Is there an easy way to do this? MY MWE is just one OD but I would need to identify it among several others. I can manage to find the duplicates regardless of the order, but I dont know how to find out wether or not there are both time cases there and how to replace them with "Day/Night"
library(data.table)
Origin<-c("London", "Paris", "Lisbon", "Madrid", "Berlin", "London")
Destination<-c("Paris", "London", "Berlin","Lisbon", "Lisbon", "Paris")
Time=factor(c("Day", "Night", "Day", "Day/Night","Day", "Day/Night"))

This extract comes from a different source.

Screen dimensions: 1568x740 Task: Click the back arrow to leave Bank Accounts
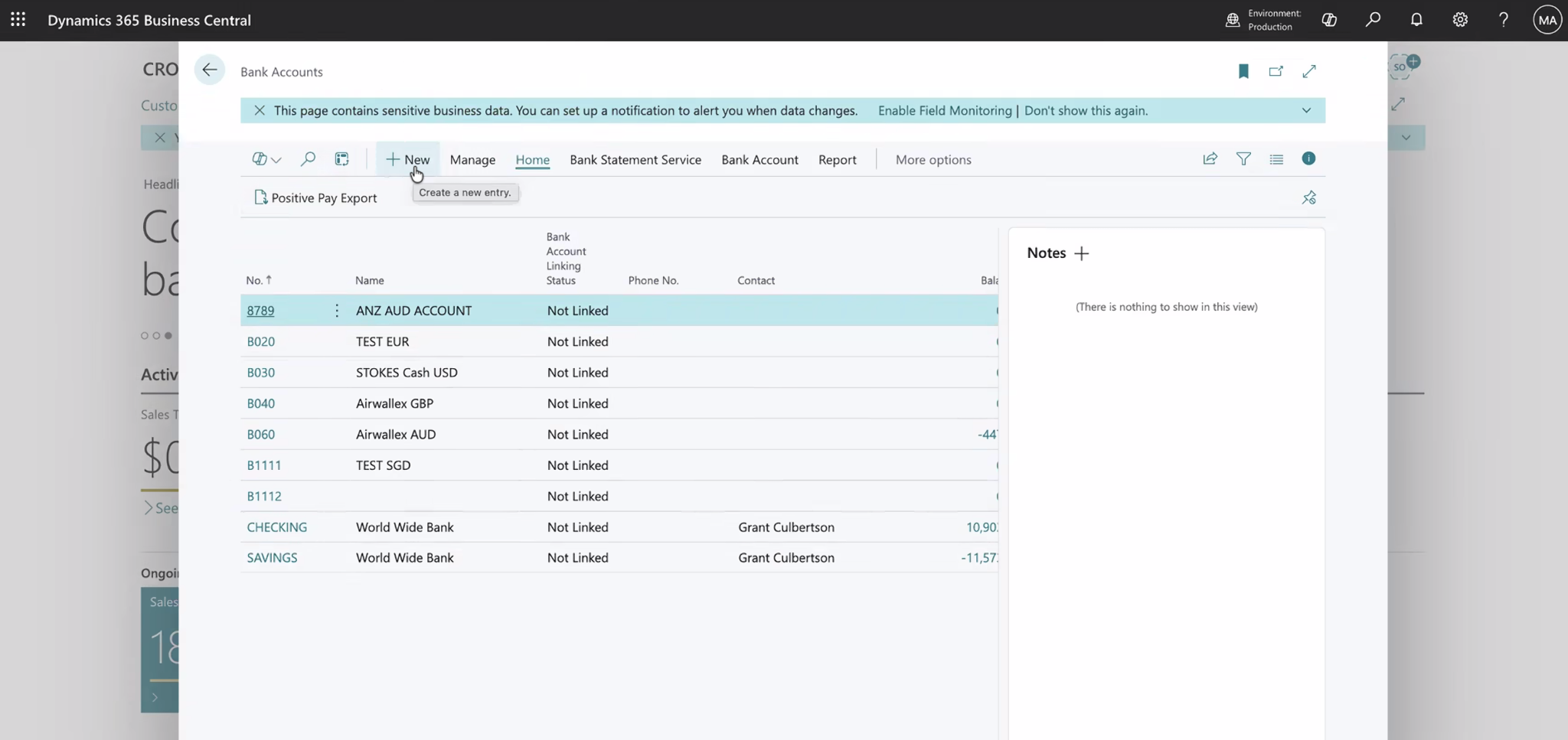(209, 70)
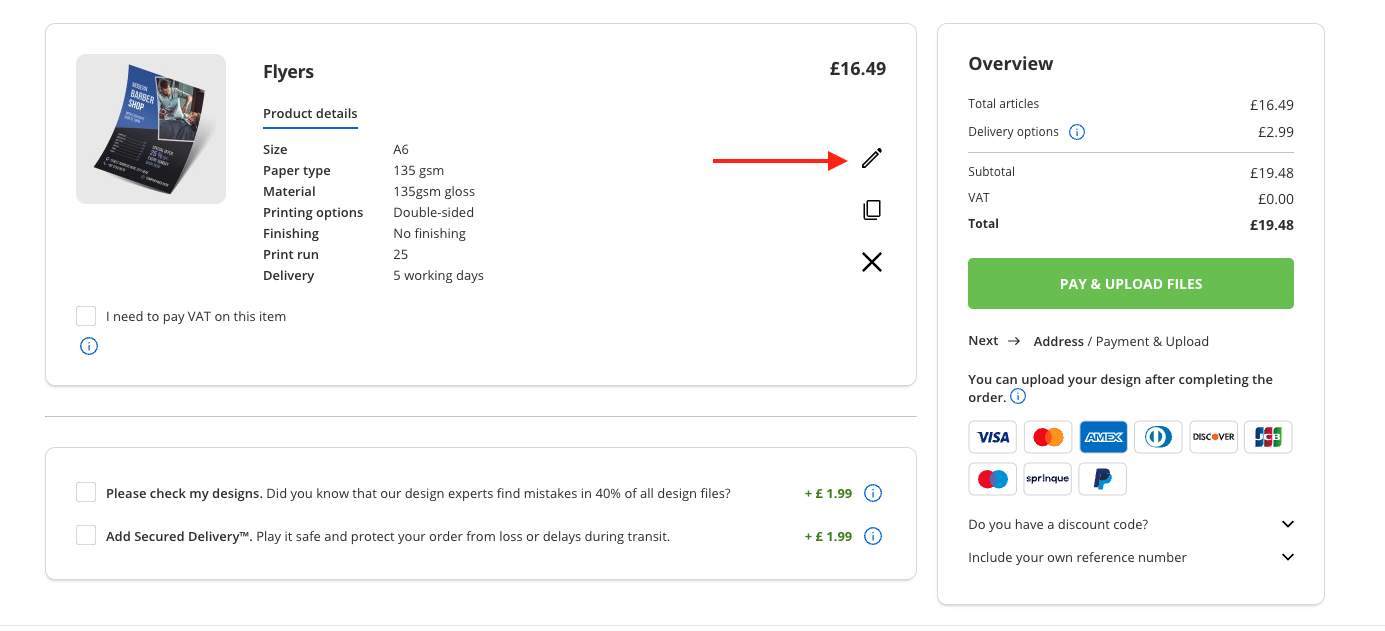
Task: Open the Flyers product thumbnail
Action: [151, 129]
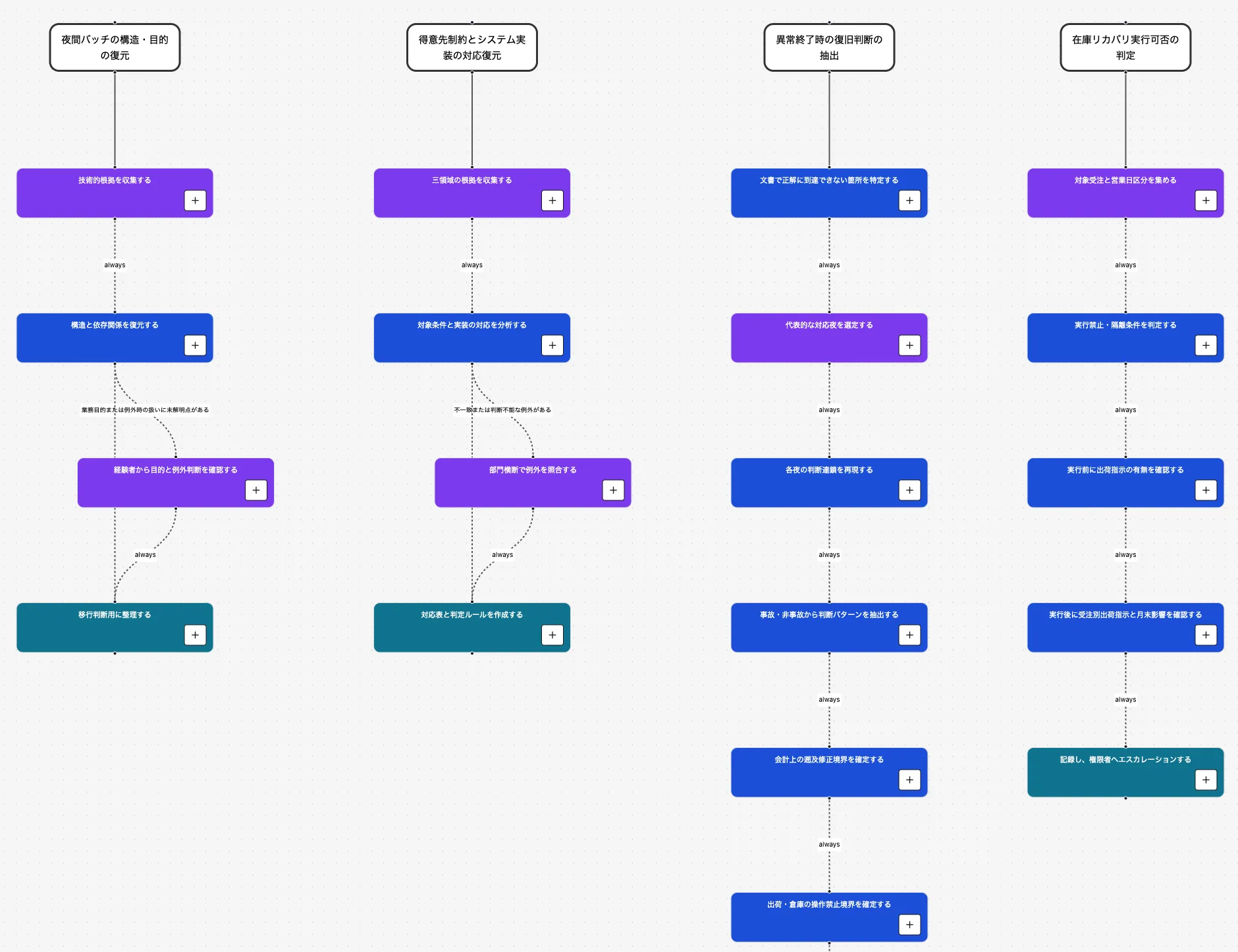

dt<-data.table(Origin=Origin, Destination=Destination, Time=Time)
#duplicates regardless of order
dat.sort = t(apply(dt[,.(Origin,Destination)], 1, sort))
dt[duplicated(dat.sort) | duplicated(dat.sort, fromLast=TRUE),]
You can do that using dplyr package as follows;
Feel free to change the conditions to what fits your need.
library(data.table)
library(dplyr)
# Creating data
dt <-
data.table(
Origin = c("London", "Paris", "Italy", "Spain", "Portugal", "Poland"),
Destination = c("Paris", "London", "Norway", "Portugal", "Spain", "Spain"),
Time = c("Day", "Night", "Day", NA_character_, NA_character_, NA_character_)
)
dt
# Origin Destination Time
# London Paris Day
# Paris London Night
# Italy Norway Day
# Spain Portugal <NA>
# Portugal Spain <NA>
# Poland Spain <NA>
dt %>%
# pmin and pmax are used to sort the 2 columns
# in order to group by them regardless to their order
group_by(Origin2 = pmin(Origin, Destination),
Destination2 = pmax(Origin, Destination)) %>%
mutate(count = n(), # To check if Origin/destination are repeated or not
row = row_number(), # Place holder to know if it was first to repeat or second
# If not repeated then make Time = Day
# If repeated and first occurance then Time = Day
# If repeated and second occurance then Time = Night
Time = case_when(count == 1 ~ "Day",
count == 2 & row == 1 ~ "Day",
count == 2 & row == 2 ~ "Night")) %>%
ungroup() %>%
select(Origin, Destination, Time)
# Origin Destination Time
# <chr> <chr> <chr>
# 1 London Paris Day
# 2 Paris London Night
# 3 Italy Norway Day
# 4 Spain Portugal Day
# 5 Portugal Spain Night
# 6 Poland Spain Day
Thanks for the dplyr solution by #Nareman Darwisch that gave me the inspiration for my solution with data.table
I am creating a new variable as a unique ID for each Origin Destination
dat.sort = t(apply(dt[,.(Origin,Destination)], 1, sort))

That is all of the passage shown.